- What to work on:
What you return should be the lines of the data containing "agent", each in full.

- Provided data:
——

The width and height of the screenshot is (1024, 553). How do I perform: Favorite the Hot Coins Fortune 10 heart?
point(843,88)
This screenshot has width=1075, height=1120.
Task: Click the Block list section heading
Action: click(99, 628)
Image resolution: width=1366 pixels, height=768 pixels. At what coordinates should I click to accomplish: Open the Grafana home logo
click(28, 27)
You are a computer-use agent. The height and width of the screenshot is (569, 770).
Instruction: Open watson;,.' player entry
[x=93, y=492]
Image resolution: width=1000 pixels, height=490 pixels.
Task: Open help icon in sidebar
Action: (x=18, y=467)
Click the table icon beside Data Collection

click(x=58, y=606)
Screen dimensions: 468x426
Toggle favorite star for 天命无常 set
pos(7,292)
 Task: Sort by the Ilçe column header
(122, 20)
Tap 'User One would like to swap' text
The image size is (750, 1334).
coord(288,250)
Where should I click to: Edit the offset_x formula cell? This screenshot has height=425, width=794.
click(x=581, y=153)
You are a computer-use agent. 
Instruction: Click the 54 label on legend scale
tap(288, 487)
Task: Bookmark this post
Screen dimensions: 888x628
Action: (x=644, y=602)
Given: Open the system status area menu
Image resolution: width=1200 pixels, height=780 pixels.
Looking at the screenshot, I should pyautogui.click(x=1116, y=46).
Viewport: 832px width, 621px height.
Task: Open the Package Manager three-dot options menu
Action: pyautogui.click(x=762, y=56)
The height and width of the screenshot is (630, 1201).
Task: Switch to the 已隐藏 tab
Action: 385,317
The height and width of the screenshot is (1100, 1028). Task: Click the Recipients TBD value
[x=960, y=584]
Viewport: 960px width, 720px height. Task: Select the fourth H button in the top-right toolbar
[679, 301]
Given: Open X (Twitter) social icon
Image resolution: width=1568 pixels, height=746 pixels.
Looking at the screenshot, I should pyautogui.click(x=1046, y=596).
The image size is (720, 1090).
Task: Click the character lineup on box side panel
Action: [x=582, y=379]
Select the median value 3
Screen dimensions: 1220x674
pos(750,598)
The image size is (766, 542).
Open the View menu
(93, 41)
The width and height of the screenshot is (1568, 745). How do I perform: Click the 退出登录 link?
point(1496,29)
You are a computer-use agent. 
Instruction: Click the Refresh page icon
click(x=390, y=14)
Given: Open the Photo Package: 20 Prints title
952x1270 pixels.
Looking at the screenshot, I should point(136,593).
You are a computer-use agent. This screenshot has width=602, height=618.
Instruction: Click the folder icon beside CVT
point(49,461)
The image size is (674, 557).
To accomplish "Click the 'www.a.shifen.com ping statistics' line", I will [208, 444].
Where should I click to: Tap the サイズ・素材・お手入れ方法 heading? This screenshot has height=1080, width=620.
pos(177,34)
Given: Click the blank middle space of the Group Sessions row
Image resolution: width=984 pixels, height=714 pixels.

——

- Result for this task:
You are a computer-use agent. The height and width of the screenshot is (569, 770).
You are a computer-use agent. 
You are a computer-use agent. 
You are a computer-use agent. This screenshot has width=602, height=618.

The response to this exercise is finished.